Wenqi Lu, Xinjia Zhao, Minmin Li, Yuting Li, Chen Zhang, Yuting Xiong, Jiaqi Li, Han Zhou, Xianlong Ye, Xiaonong Li, Jing Wang, Xinmiao Liang*, and Guangyan Qing*
ACS Nano 2024, DOI: 10.1021/acsnano.4c01571
https://pubs.acs.org/doi/10.1021/acsnano.4c01571
Recently, Qing Guangyan, a researcher from the biological separation and interface molecular mechanism research group (1824 groups) of our institute, and liangxinmiao, a researcher from the Chinese Medicine Science Research Center (2800 groups), have made new progress in the structural analysis of neutral glycans. Through the strategy of derivatization labeling of glycans and the mutation of nanopores, the structural analysis of glycans based on protein nanopores has been realized, and the interaction mechanism between glycan molecules and nanopores has been revealed.

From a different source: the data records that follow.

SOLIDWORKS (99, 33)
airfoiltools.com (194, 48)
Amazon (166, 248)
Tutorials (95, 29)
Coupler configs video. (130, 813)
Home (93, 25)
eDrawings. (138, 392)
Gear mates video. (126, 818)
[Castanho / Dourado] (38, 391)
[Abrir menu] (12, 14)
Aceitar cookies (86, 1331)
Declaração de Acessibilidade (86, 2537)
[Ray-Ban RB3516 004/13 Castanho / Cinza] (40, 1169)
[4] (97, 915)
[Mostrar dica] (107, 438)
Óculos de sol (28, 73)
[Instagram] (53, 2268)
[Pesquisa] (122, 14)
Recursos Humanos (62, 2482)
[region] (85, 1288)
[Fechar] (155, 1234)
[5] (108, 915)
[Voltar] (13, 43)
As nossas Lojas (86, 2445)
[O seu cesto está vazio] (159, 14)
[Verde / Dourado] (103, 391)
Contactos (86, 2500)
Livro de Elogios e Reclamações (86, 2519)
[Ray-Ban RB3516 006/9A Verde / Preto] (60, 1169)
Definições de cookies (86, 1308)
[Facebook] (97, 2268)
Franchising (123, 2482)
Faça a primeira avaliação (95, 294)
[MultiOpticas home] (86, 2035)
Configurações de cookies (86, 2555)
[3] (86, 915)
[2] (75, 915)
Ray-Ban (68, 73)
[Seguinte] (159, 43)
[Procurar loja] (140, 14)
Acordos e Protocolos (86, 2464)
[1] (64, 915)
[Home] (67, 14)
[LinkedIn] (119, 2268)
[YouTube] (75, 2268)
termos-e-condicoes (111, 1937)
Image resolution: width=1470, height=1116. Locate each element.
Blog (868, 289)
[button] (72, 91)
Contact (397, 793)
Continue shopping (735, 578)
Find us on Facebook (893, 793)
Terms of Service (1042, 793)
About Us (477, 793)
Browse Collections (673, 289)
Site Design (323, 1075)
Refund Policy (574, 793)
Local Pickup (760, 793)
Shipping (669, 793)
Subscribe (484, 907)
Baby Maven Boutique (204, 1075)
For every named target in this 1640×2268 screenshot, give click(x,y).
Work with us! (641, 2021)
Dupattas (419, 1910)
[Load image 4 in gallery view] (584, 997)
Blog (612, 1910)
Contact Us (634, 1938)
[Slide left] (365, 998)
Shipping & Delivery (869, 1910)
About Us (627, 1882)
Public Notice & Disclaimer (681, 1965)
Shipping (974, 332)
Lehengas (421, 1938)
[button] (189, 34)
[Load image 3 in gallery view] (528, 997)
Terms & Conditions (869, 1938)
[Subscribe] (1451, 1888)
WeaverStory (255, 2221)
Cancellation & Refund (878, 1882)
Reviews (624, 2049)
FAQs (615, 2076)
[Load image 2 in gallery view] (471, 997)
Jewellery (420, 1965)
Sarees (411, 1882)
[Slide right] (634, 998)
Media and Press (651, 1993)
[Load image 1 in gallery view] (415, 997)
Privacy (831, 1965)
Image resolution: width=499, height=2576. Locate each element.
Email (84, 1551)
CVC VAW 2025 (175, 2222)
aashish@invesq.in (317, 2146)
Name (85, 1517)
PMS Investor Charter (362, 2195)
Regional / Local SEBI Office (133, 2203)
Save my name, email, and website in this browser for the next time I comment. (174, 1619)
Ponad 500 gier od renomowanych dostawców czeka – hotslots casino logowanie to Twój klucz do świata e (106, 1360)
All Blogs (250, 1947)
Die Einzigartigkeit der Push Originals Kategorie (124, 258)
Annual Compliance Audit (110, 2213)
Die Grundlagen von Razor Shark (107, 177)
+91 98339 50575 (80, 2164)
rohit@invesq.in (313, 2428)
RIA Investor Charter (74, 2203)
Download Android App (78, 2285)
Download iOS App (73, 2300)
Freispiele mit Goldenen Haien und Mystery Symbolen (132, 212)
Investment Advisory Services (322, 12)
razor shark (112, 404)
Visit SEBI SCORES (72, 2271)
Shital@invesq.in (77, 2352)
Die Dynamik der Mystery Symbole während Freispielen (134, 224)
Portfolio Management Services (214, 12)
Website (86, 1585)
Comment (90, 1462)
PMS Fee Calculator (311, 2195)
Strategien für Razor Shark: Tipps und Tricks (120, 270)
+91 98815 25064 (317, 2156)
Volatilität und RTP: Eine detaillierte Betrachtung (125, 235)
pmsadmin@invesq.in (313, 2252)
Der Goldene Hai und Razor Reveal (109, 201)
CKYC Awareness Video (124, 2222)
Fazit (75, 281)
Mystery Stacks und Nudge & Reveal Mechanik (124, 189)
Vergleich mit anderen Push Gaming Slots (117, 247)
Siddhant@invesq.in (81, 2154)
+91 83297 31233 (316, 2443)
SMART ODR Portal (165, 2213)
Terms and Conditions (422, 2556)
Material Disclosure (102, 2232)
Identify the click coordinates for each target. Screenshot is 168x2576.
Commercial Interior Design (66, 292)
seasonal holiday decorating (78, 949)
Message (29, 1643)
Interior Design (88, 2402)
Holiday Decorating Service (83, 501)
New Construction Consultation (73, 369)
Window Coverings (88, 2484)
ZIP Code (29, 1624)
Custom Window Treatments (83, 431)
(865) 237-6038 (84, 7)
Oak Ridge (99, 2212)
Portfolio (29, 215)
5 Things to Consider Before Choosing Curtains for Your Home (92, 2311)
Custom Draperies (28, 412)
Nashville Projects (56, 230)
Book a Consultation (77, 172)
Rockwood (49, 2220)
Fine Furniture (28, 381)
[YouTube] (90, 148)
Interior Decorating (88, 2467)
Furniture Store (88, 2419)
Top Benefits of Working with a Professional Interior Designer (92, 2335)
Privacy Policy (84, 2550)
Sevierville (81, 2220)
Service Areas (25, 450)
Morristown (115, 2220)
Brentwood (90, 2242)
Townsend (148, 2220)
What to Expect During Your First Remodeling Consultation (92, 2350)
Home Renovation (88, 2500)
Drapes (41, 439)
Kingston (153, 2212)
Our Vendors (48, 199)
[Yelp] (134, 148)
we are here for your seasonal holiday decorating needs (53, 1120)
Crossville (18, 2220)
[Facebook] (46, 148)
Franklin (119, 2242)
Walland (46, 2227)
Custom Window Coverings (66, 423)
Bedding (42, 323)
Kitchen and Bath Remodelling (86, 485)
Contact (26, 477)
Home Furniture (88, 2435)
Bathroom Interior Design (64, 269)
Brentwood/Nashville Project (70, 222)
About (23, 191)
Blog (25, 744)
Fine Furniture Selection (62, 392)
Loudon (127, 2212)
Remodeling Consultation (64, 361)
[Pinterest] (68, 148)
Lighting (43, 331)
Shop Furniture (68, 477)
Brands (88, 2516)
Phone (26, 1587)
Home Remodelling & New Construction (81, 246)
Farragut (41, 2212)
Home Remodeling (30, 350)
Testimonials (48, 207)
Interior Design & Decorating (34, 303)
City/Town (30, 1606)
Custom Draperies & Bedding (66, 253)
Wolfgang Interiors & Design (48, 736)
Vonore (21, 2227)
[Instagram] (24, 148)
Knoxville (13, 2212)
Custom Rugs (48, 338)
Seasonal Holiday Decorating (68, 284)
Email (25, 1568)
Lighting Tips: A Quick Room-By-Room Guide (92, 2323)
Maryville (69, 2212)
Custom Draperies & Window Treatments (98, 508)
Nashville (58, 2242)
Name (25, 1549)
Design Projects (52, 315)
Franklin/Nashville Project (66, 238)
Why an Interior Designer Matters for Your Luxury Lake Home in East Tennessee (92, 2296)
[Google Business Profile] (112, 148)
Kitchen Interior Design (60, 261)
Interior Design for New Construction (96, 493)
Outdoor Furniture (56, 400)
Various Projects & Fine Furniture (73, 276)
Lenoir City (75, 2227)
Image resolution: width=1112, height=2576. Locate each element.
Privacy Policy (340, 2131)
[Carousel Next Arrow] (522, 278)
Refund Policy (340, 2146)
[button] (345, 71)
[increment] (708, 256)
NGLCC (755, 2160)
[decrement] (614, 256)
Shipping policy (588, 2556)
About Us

So far, the surface of each cell of each species studied by researchers has been "covered" with a "glycan coating", and more than half of the proteins will be glycosylated. Therefore, glycans play an important role in the physiological and pathological processes of organisms. However, due to the structural heterogeneity of the glycan itself (including complex monosaccharide composition, sequence, connection type, branching structure, and isomeric stereochemistry, etc.), it is extremely difficult to accurately analyze the glycan structure. Moreover, most glycans are neutral in nature, with low ionization efficiency, and neutral glycans only have hydroxyl functional groups and lack of charge, which limits their ability to interact with nanopores and is difficult to be sensed by nanopores. Therefore, the analytical methods of neutral glycans are greatly limited, which hinders the development of glycomics, leading to the lack of more in-depth understanding of the biological functions of neutral glycans in organisms. Therefore, it is urgent to realize the fine structure analysis of neutral glycans, especially to develop an efficient and simple method to realize the structure analysis of neutral glycan isomers.
In the early stage, the cooperation team realized the differentiation of sialylated glycan isomers based on the solid-state nanopore sensing strategy of steady-state ion current (Chem. Sci. 2020 https://pubs.rsc.org/en/content/articlelanding/2020/SC/C9SC05319K )And nanopore sensing strategy based on transient ion current to realize the structural analysis of sialylated glycans (Nat. Commun. 2023 https://www.nature.com/articles/s41467-023-37348-5)Based on the above work, we designed and developed a glycan derivatization strategy with binaphthyl as a label, which enhanced the cation - π interaction between the derivatized glycan molecules and the nanopore interface, and slowed down the translocation speed of glycan molecules through the pores, so that we can detect neutral glycans using AEL nanopores. This method can distinguish different glycans by monosaccharide/group resolution, and has the potential to monitor enzymatic transglycosylation reaction. The mutant t240r obtained by mutation modification of AEL nanopores can identify six disaccharide isomers and trisaccharide and tetrasaccharide linked isomers. In addition, the collaborators of Ganjiang Science Center of traditional Chinese Medicine carried out machine learning and molecular docking, realized multi sample discrimination and mixed sample proportion prediction by using machine learning, and revealed the interaction mode between amino acid residues (R282, K238 and R240) on the inner wall of nanopores and glycan/binaphthyl tags through molecular docking simulation. In addition, more importantly, we demonstrated the kinetic translocation process of neutral glycan isomers for the first time, which laid a solid theoretical foundation for glycan analysis based on nanopores. The development of our technology can promote the analysis of glycan isomers, and pave the way for the determination and sequencing of glycan structure based on nanopores.
The relevant research, entitled "precise structural analysis of neutral glycans using aerolysin giant t240r nanopore", was recently published in ACS Nano. The first authors of this work are Yun Wenqi, a doctoral student from group 1824, and zhaoxinjia, an assistant researcher. The above work has been supported by the National Natural Science Foundation of China, the national key R&D program, the Institute's innovation fund and other projects.